Triomics, a startup building an AI-powered platform that enables oncologists and administrative staff to automate data-intensive tasks like clinical trial matching and appointment preparation, has raised $22 million in Series B funding.
The round was led by Battery Ventures with participation from returning backers Nexus Venture Partners, Lightspeed, Y Combinator and others.
The good news is that advances in oncology are extending the lives of patients. However, this welcome trend creates dense, multi-year medical records that take a long time for medical staff to review and decipher.
Typical medical records include physician progress notes, images and pathology reports, and even fax scans. “We looked at the medical records. [with] It’s thousands of pages of information,” Triomics co-founder Sarim Khan (pictured left) told TechCrunch.
Founded in 2021, the startup raised $15 million in Series A in mid-2024. Initially focused on helping physicians identify the best clinical trials for their patients, Triomics expanded its platform as its LLM capabilities grew.
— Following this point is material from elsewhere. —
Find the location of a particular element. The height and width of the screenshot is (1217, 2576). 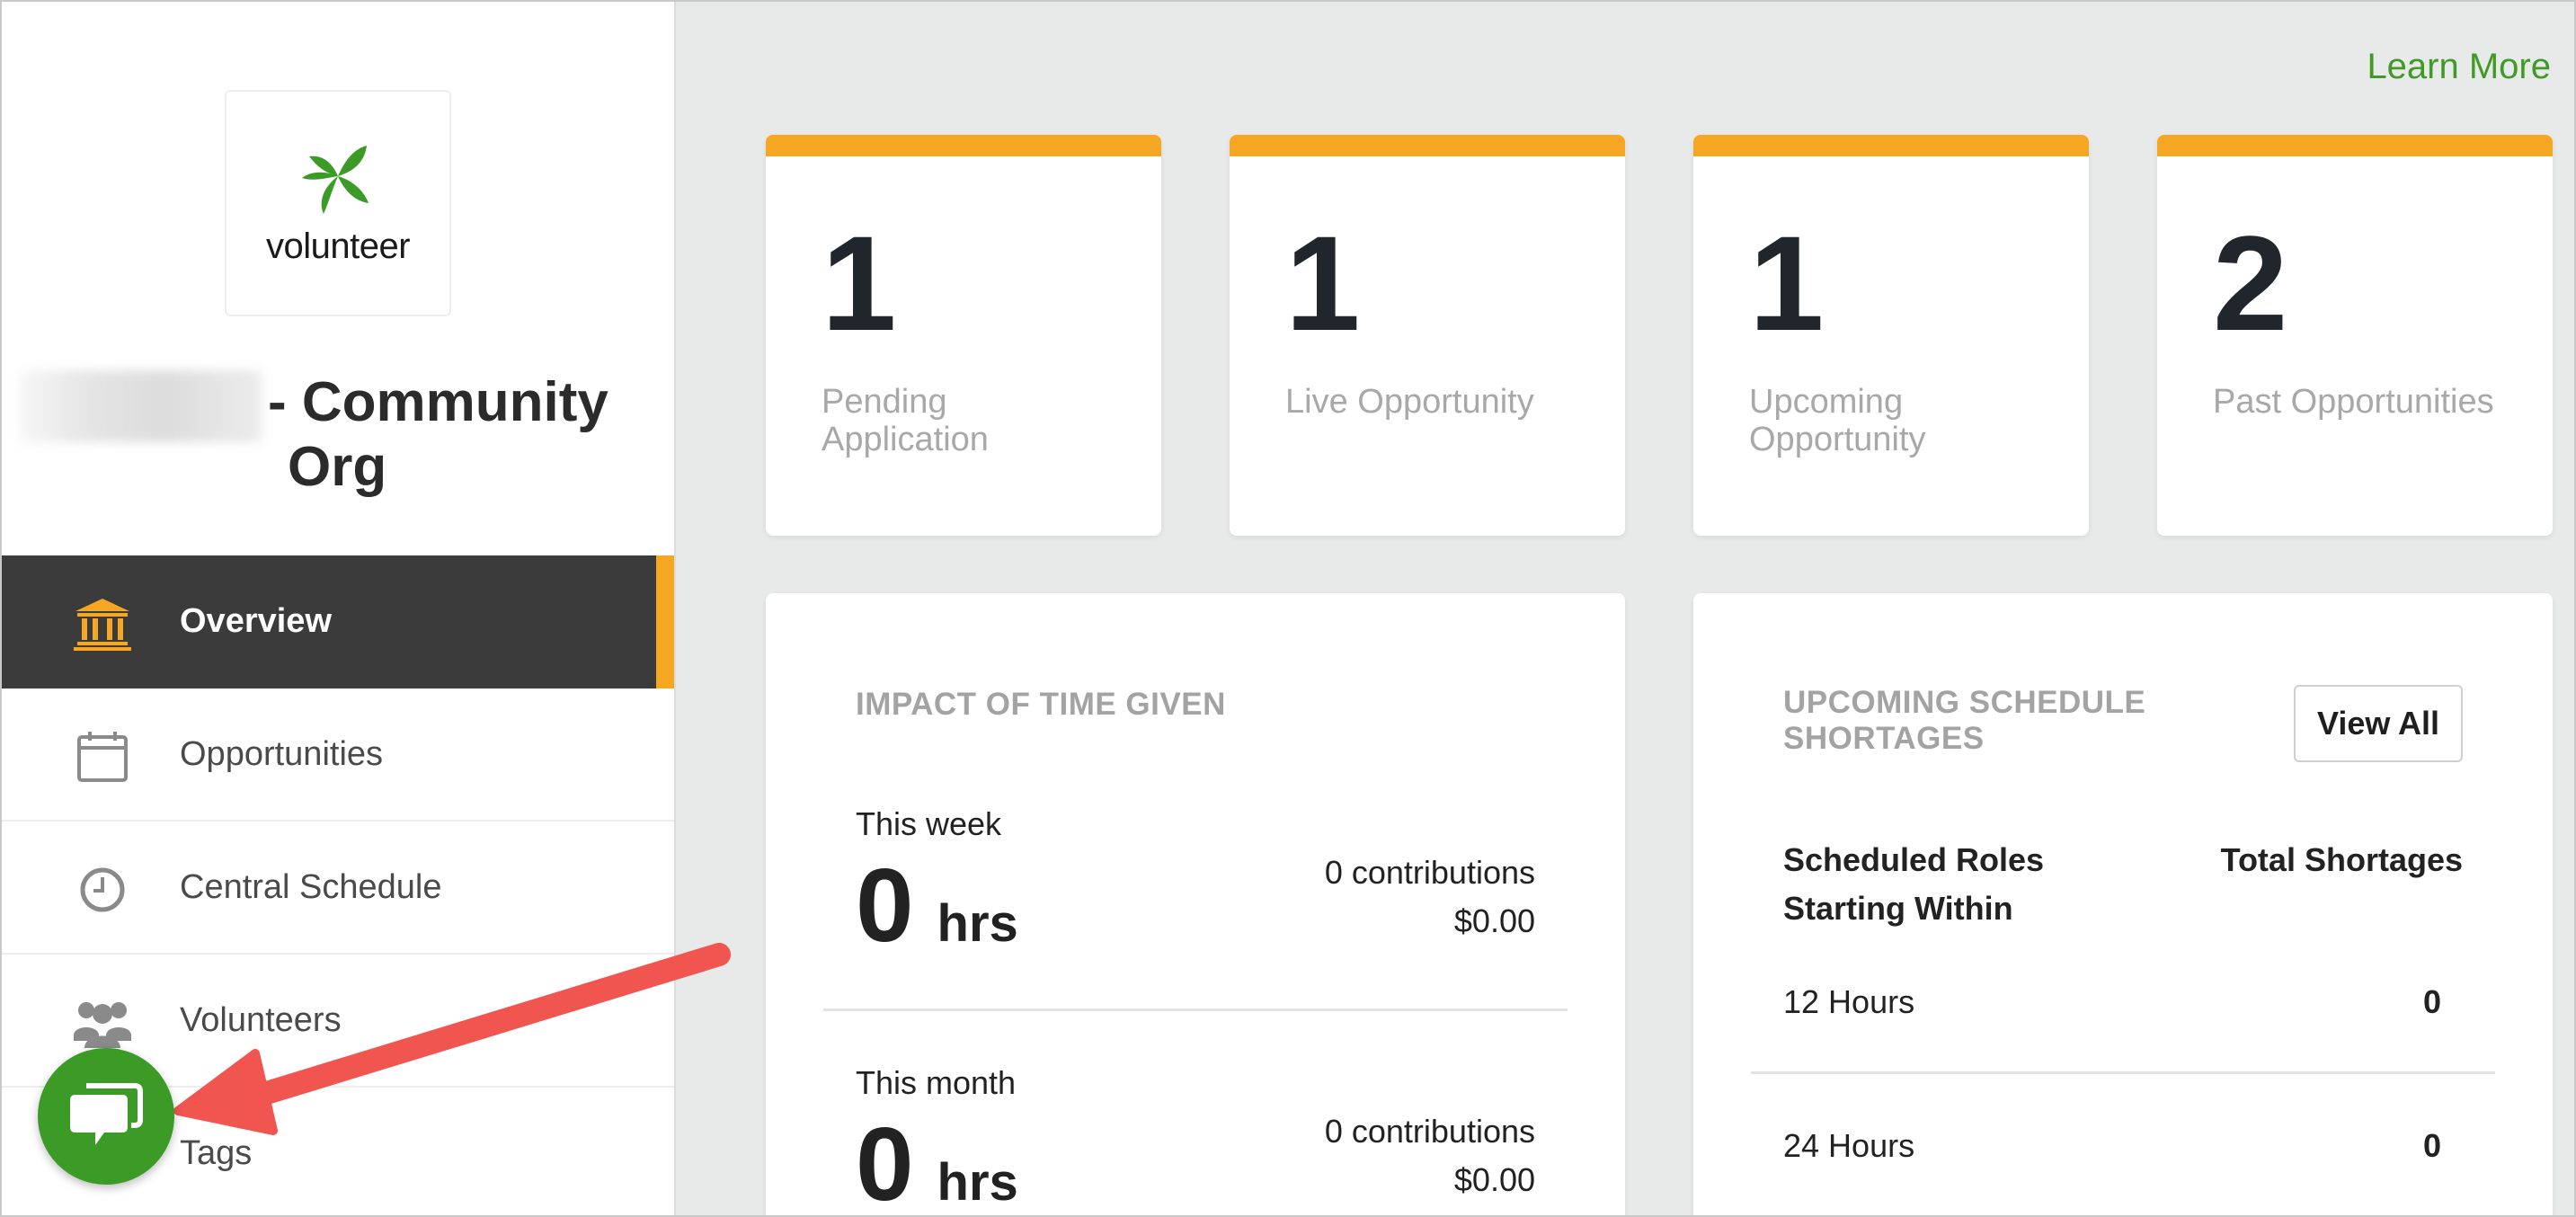

volunteer-logo-icon is located at coordinates (336, 180).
In recent years, Triomics has added verifiable patient summaries to its platform, allowing clinicians to view important information directly within the tools they already use, without having to switch applications.
These summaries reduce appointment preparation time and allow oncologists to spend more time with patients. Improving efficiency is important beyond individual bookings. In oncology, where patient histories are extraordinarily complex and staff burnout is an ongoing problem, tools that reduce administrative burden have a huge impact.
Triomics is also used to automate the tedious task of submitting tumor reports to government registries, which is a legal obligation for cancer centers.
While general purpose AI agents are great for basic summaries, prominent institutions like Memorial Sloan Kettering (MSK) and Yale Cancer Center use Triomics. That's because the model is specifically trained on oncology data, Khan explained.
Triomics' most direct competitors are AI medical scribes like Abridge and Microsoft's Nuance (tools that use AI to listen and document conversations between patients and doctors) when it comes to summarizing patient medical records.
Despite fierce competition, Triomics is growing rapidly. Khan said the startup has quadrupled its enterprise customer base and driven 10x annual recurring revenue growth over the past year.